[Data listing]
## start
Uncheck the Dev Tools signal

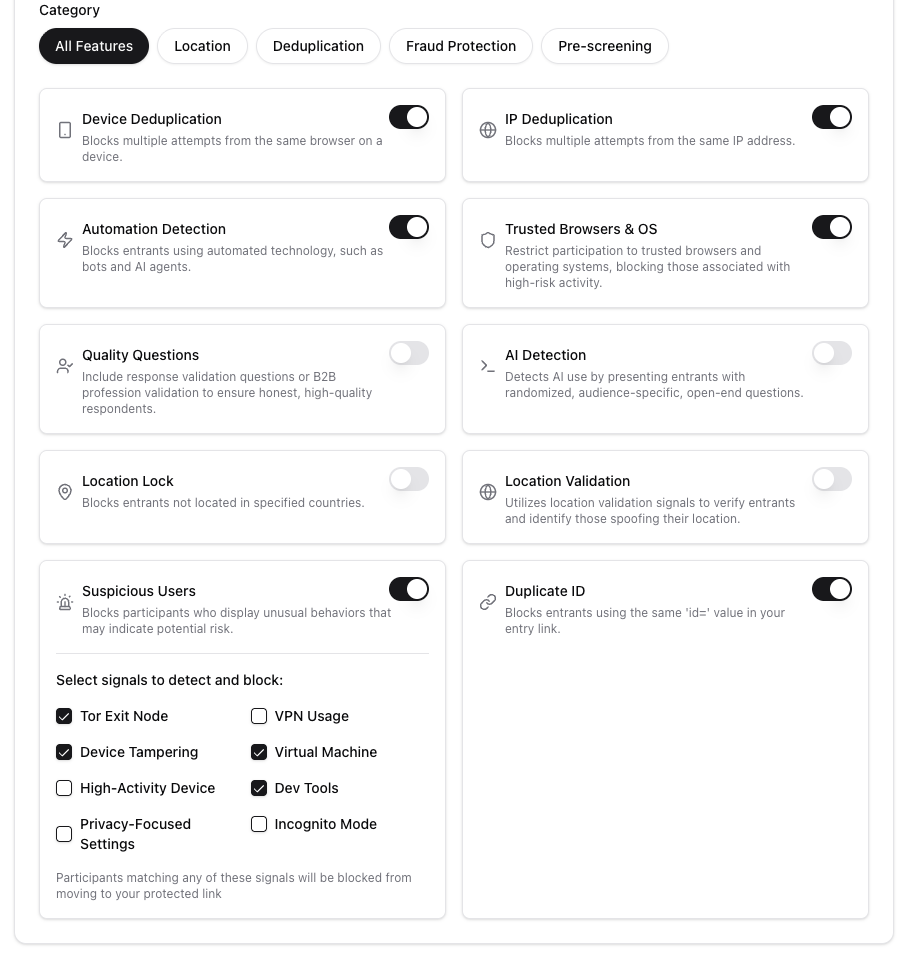click(x=259, y=788)
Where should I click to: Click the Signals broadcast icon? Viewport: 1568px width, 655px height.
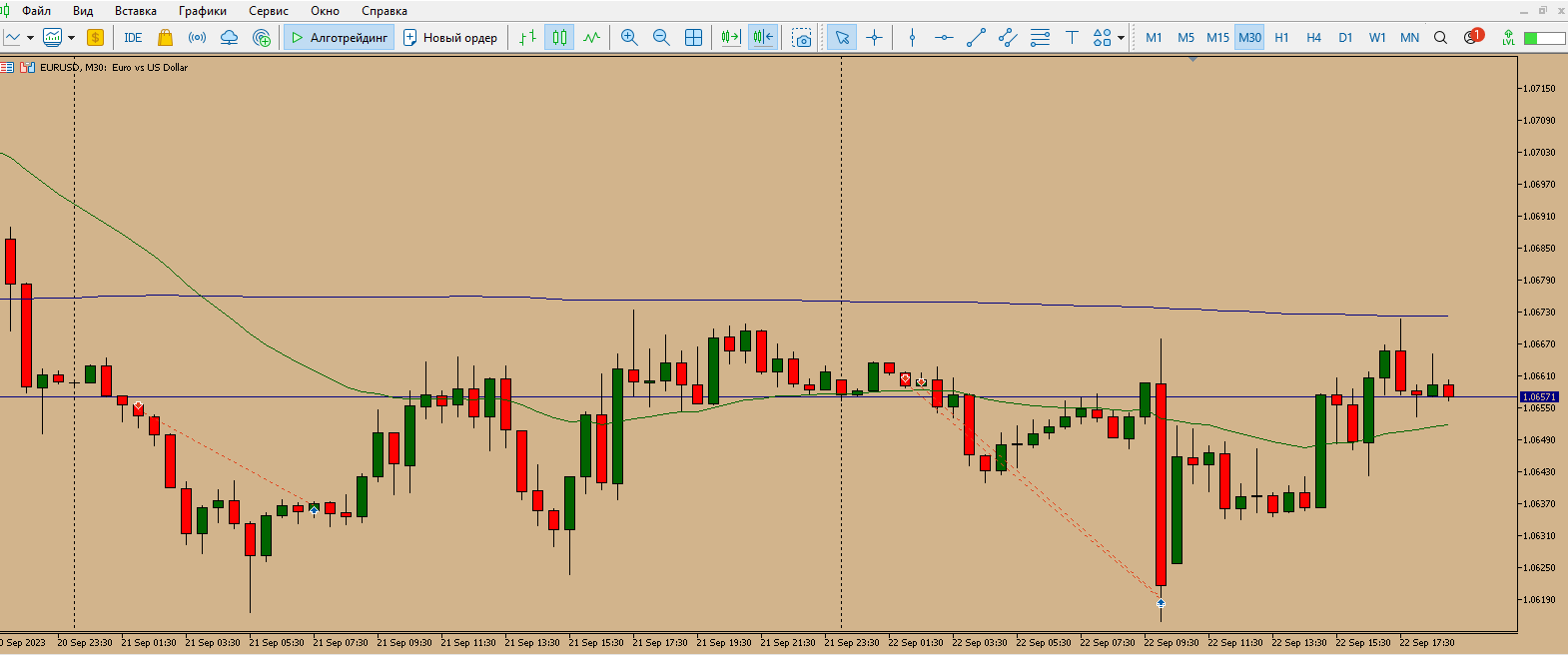pyautogui.click(x=198, y=38)

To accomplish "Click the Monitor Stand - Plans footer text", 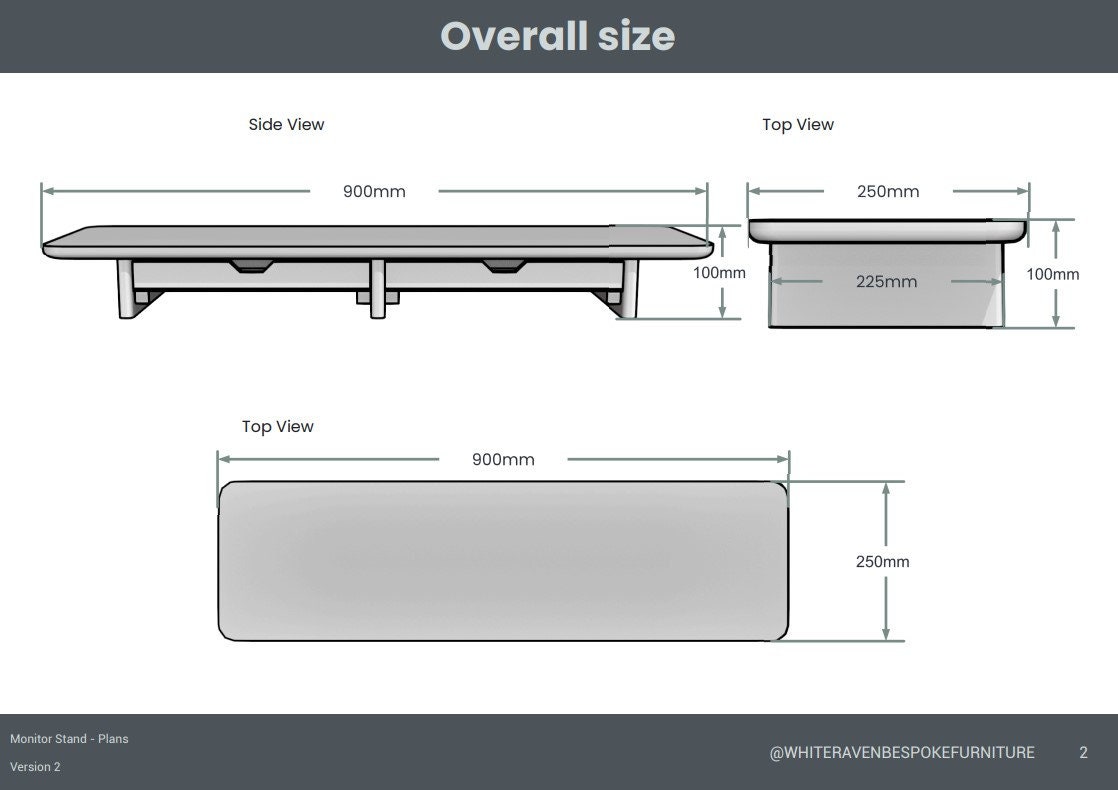I will (69, 738).
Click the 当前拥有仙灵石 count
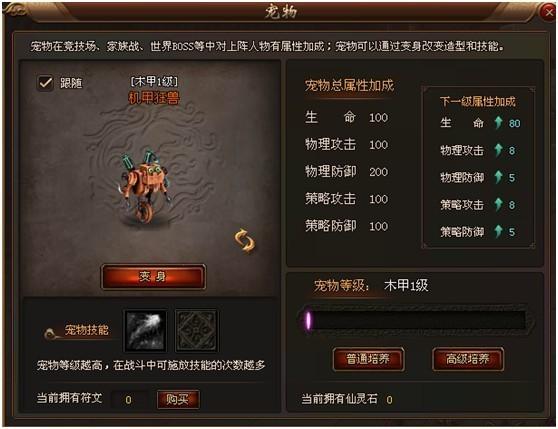 tap(389, 399)
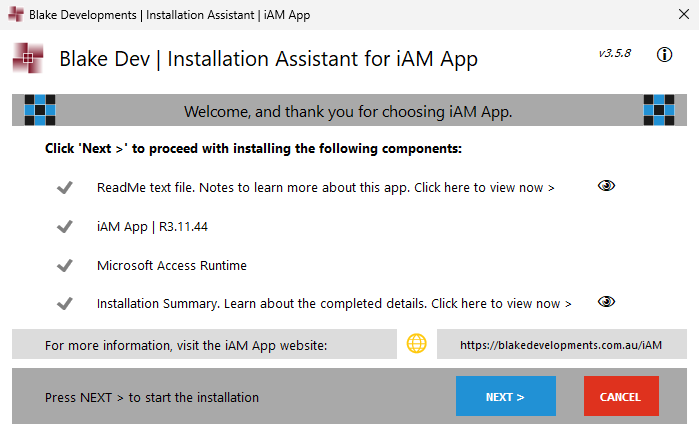
Task: Click the right checkered banner icon
Action: [660, 110]
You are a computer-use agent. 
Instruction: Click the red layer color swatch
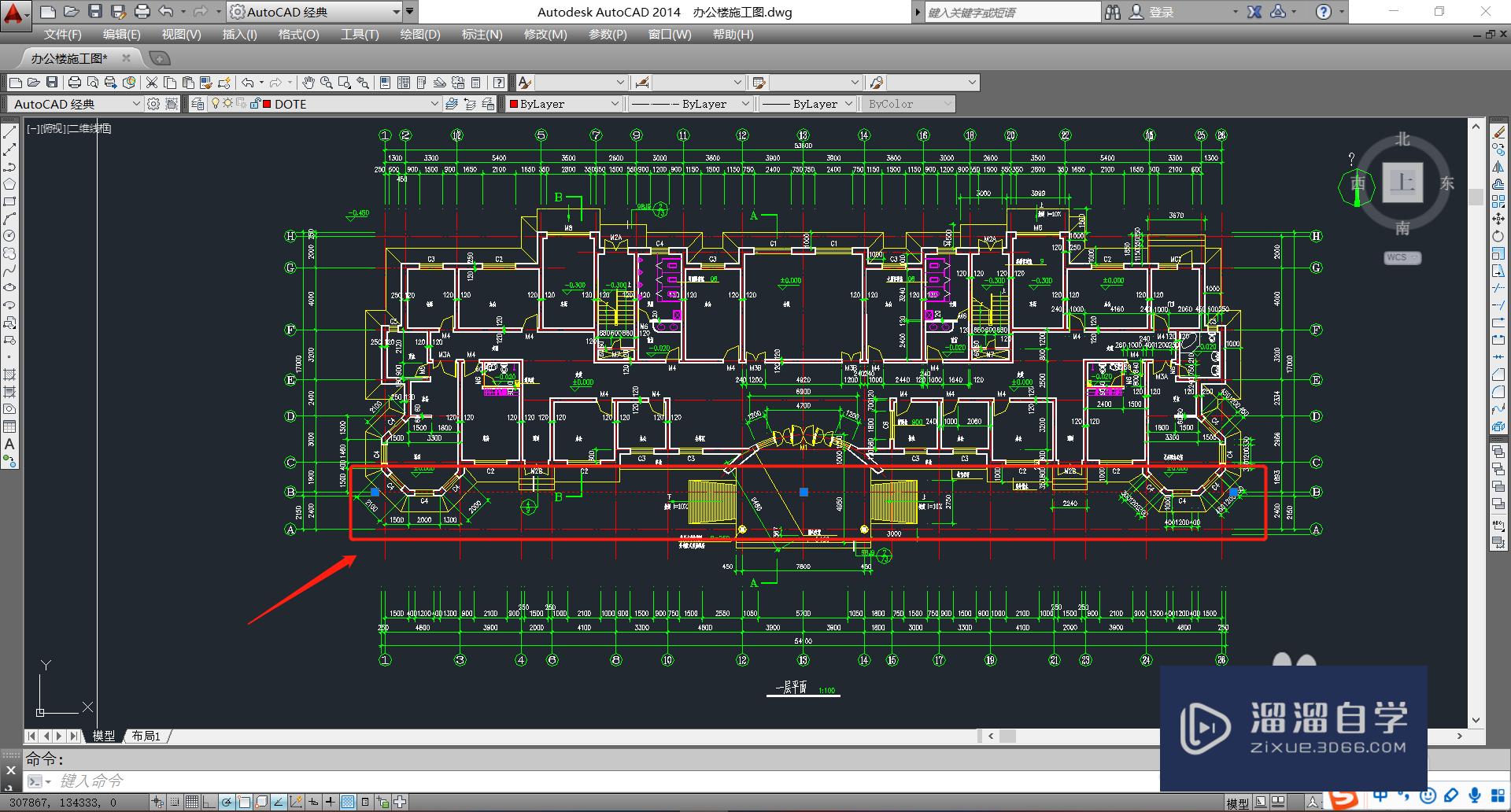(267, 104)
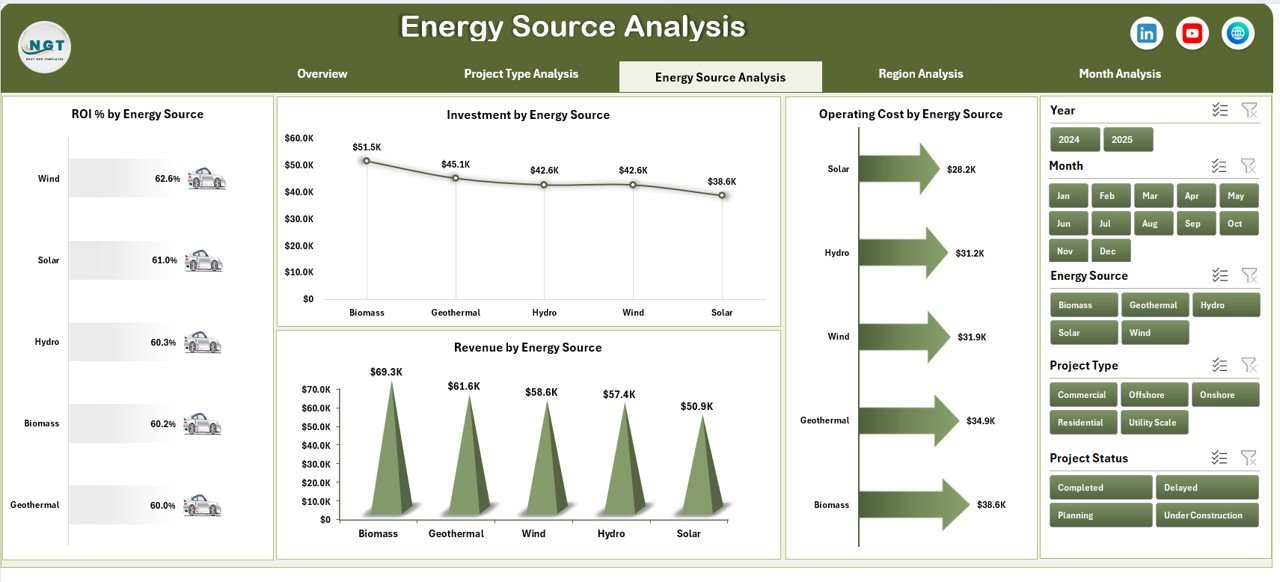This screenshot has height=582, width=1280.
Task: Toggle 2025 in the Year slicer
Action: (1128, 139)
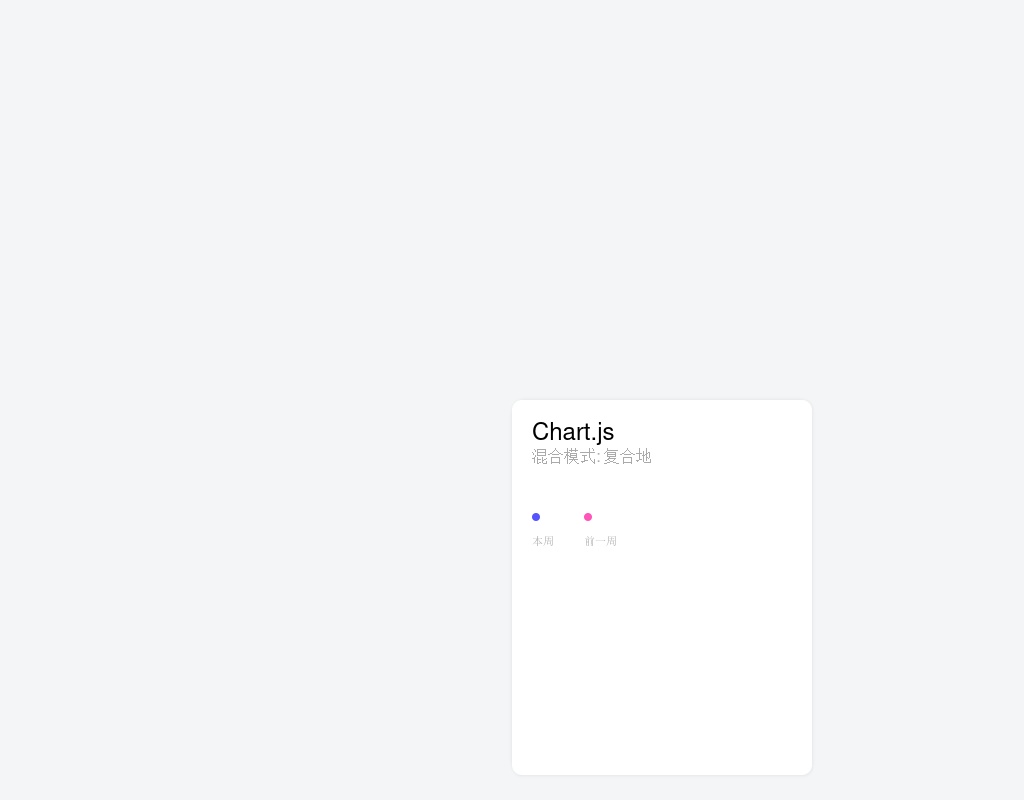Click the blank card space right of the legend
1024x800 pixels.
(720, 527)
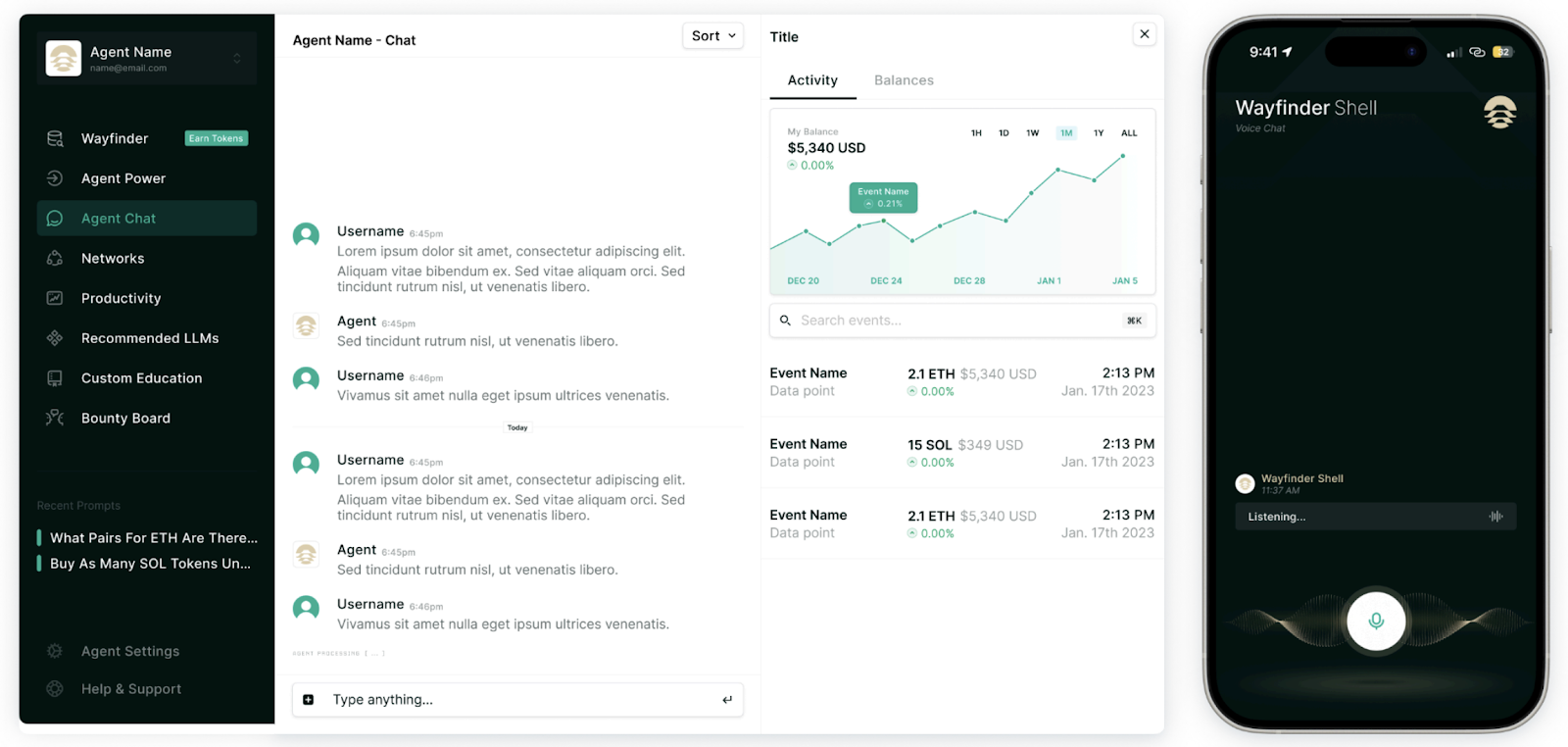Select the ALL chart time range

[1129, 133]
## end
Problem details:
Can you convert the data, starting at the line containing "Click the 当前拥有仙灵石 count" and ending at the last line, into a JSON list of strings with one string per line? Skip blank lines and leave out the pictures.

Reply to the task:
[
  "Click the 当前拥有仙灵石 count",
  " tap(389, 399)",
  "Task: Click the right checkered banner icon",
  "Action: [660, 110]",
  "You are a computer-use agent. ",
  "Instruction: Click the red layer color swatch",
  "(267, 104)",
  "This screenshot has height=582, width=1280.",
  "Task: Toggle 2025 in the Year slicer",
  "Action: (1128, 139)",
  "Click the blank card space right of the legend",
  "1024x800 pixels.",
  "(720, 527)",
  "Select the ALL chart time range",
  "[1129, 133]"
]